▸ To do
Reproduce, character for character, the lines below from the first through the one with "Screen dimensions: 800x450". Leave pictures out.

▸ Record excerpts
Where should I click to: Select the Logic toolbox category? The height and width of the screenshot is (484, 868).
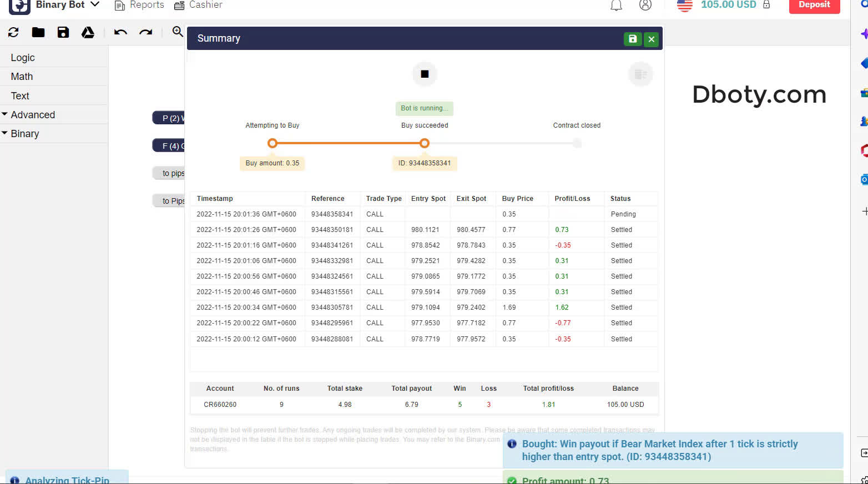coord(23,58)
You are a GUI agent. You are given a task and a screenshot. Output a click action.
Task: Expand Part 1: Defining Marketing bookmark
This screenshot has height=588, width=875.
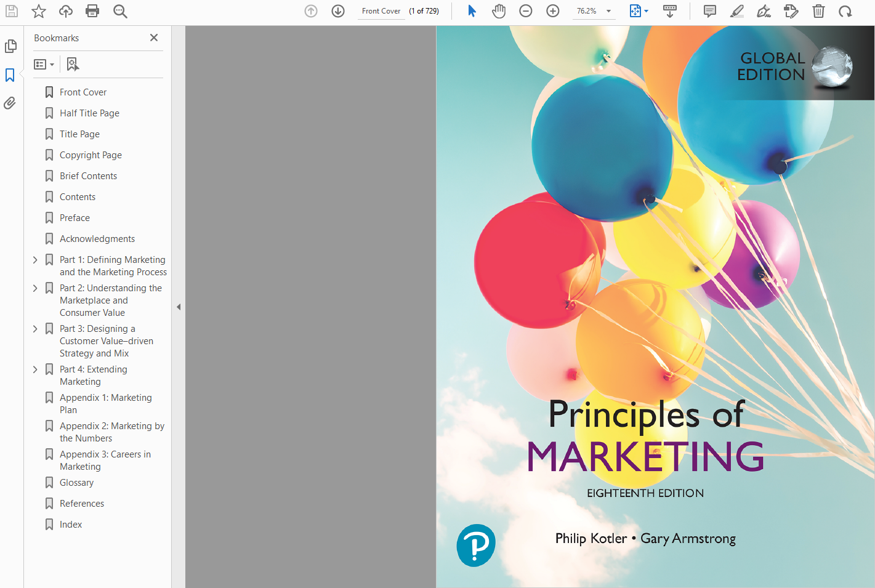coord(35,260)
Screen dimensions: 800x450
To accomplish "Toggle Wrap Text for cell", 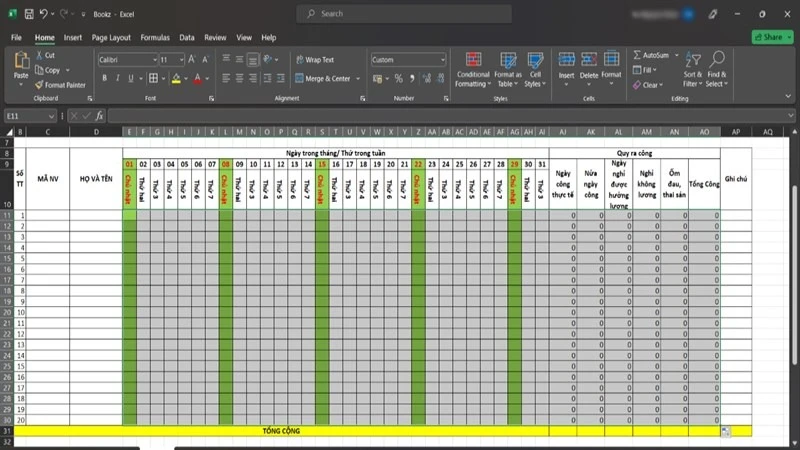I will click(x=315, y=60).
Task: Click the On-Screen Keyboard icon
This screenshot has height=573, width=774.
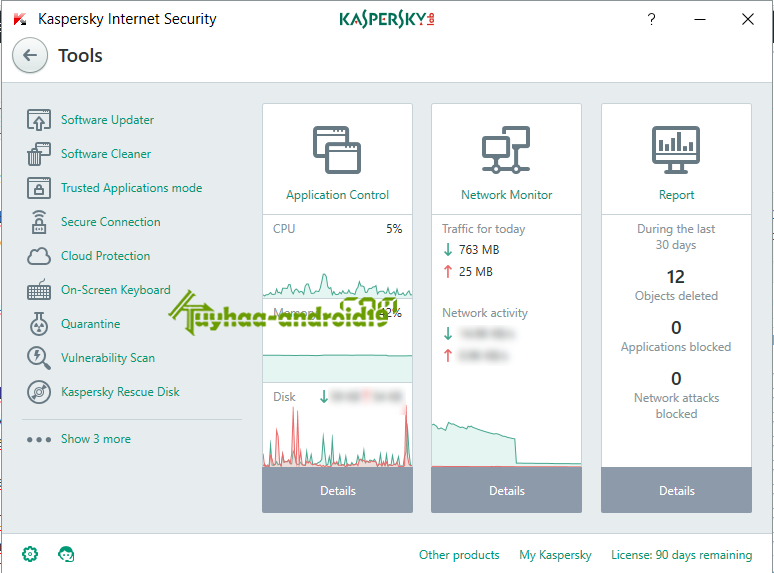Action: pyautogui.click(x=39, y=290)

▸ Answer below
Where should I click to: Select the Logic toolbox category? The height and width of the screenshot is (484, 868).
coord(23,58)
You are a GUI agent. You are given a task and a screenshot. Output a click action.
Task: Expand Part 1: Defining Marketing bookmark
This screenshot has height=588, width=875.
coord(35,260)
Screen dimensions: 800x450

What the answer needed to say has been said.